Give back exactly the lines from the "Click the 2023 total incidents 1,989 cell" line to the final line of the records, and only those, minus any pictures.

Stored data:
· · · ·
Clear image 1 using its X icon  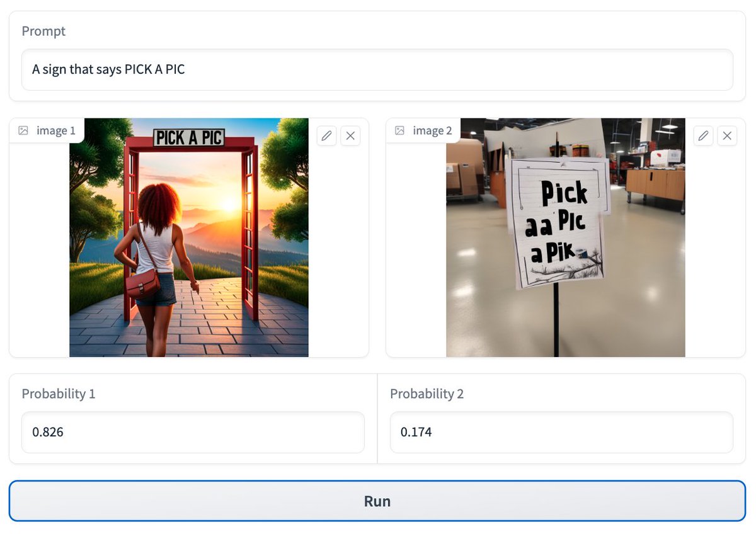351,135
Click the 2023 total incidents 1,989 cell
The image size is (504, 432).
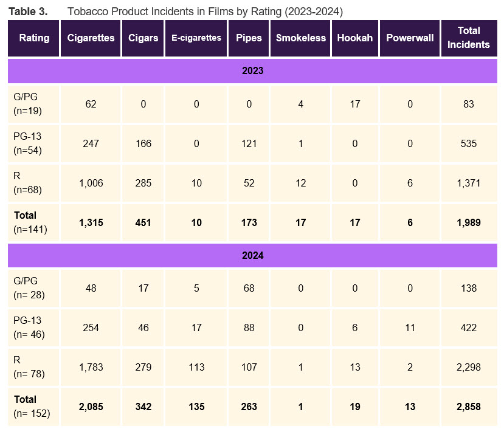[469, 222]
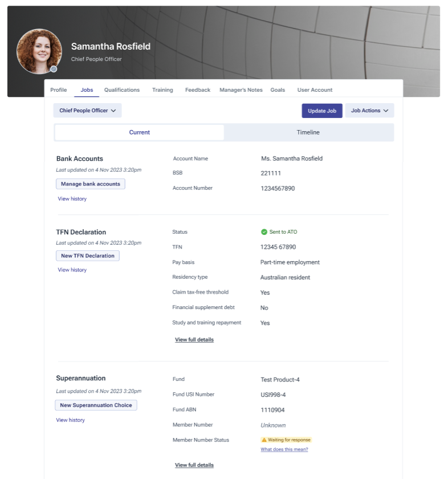Click the Waiting for response warning icon
Screen dimensions: 448x479
point(264,440)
· · · ·
Answer for the task
Click the 2023 total incidents 1,989 cell
The image size is (504, 432).
[469, 222]
Click the Waiting for response warning icon
Screen dimensions: 448x479
point(264,440)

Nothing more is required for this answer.